Along with any new cultural shift comes new language to reference it. Kids ten years ago wouldn’t have probably heard the word App, or Minecraft, or YouTube. Yet these are now part of their common language use. Our vocabulary is growing.
Or is it?
Where the Oxford Junior Dictionary has begun to include these new words in their latest editions, words like Broadband for example, others like those referencing the natural world have been omitted from it.
This has caused a stir among a group of authors and naturalists who are alarmed by the fact that without coming across certain words like acorn or bluebell, children won’t be able to fully learn what these are, or even have an awareness of them.
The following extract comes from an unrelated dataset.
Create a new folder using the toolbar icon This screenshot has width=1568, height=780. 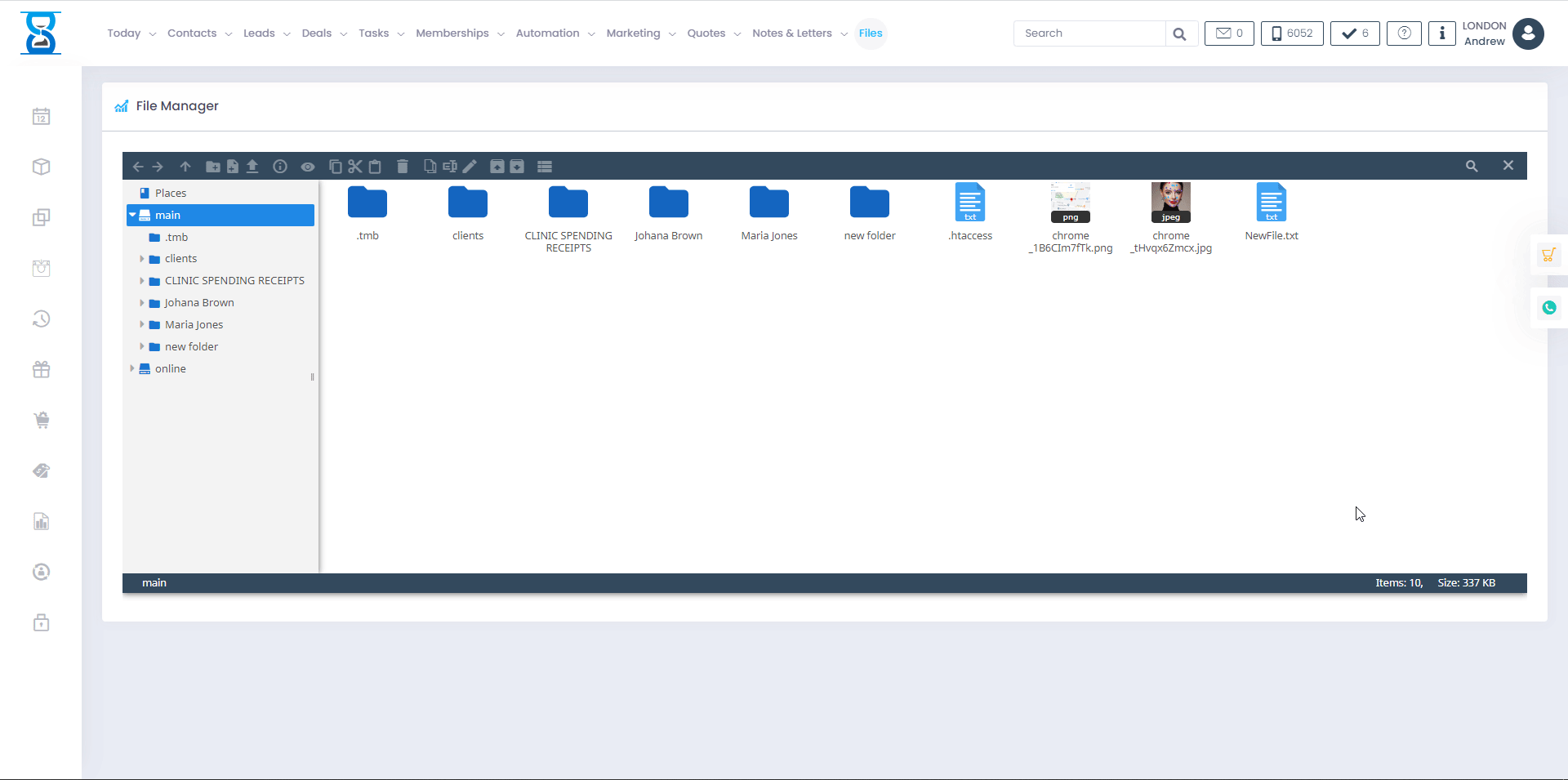tap(213, 166)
The group composed a letter to the publisher of the OJD with their concerns:
“We write to plead that the next edition sees the reinstatement of words cut since 2007.
We base this plea on two considerations. Firstly, the belief that nature and culture have been linked from the beginnings of our history. For the first time ever, that link is in danger of becoming unravelled, to the detriment of society, culture, and the natural environment.
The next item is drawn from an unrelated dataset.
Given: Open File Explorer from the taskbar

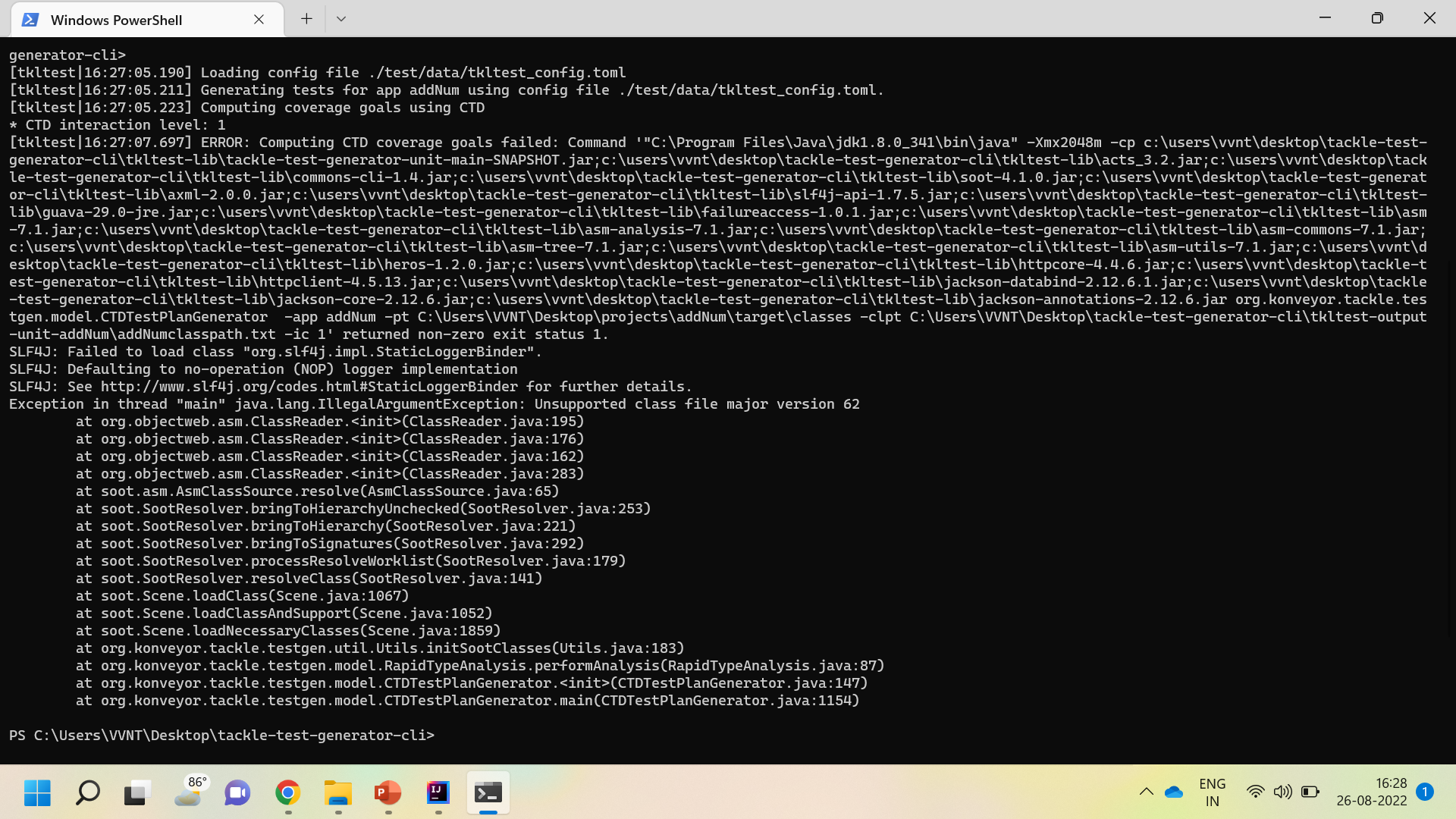Looking at the screenshot, I should click(x=337, y=792).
Secondly, childhood is undergoing profound change; some of this is negative; and the rapid decline in children’s connections to nature is a major problem”
In a detailed article, Robert Macfarlane, author of ‘Lost Words’ which highlights a vocabulary for nature, talks about this problem of children’s increasing disconnection with nature and how worrying it is.
A dynamic shift in children’s play has meant that they rarely play outdoors in green spaces which would have organically brought them contact with the natural world. And more than a third of parents admit that they are so out of touch with the natural world they couldn’t teach their children the names of common species anyway. This matters; because without the experience or the language, which go hand in hand, they are less likely to care about the conservation of it.
Children gain language associated with what they naturally experience. For instance, most of them naturally experience Pokemon or Disney characters and can easily name them. Does it matter that they can also name things that they rarely have connection with, like bluebells? Or should we make more effort to give them experience of the natural world, the language to reference it, and therefore encourage more care of it?
Many children may not have direct contact with nature on a daily basis, whether rightly or wrongly. But it’s an essential fact that the natural world supports all aspects of our daily lives and the conservation of it is vital whether kids get to play in it or not. So they need awareness of that fact.
It’s certainly questionable how much children nowadays would use or even see an illustrated dictionary.
It’s not questionable, however, that they need varied experiences to broaden their world and their understanding of it and they need the language with which to discuss it, learn about it and extend their education. Experience of nature, and consequently its language, must surely always be part of that.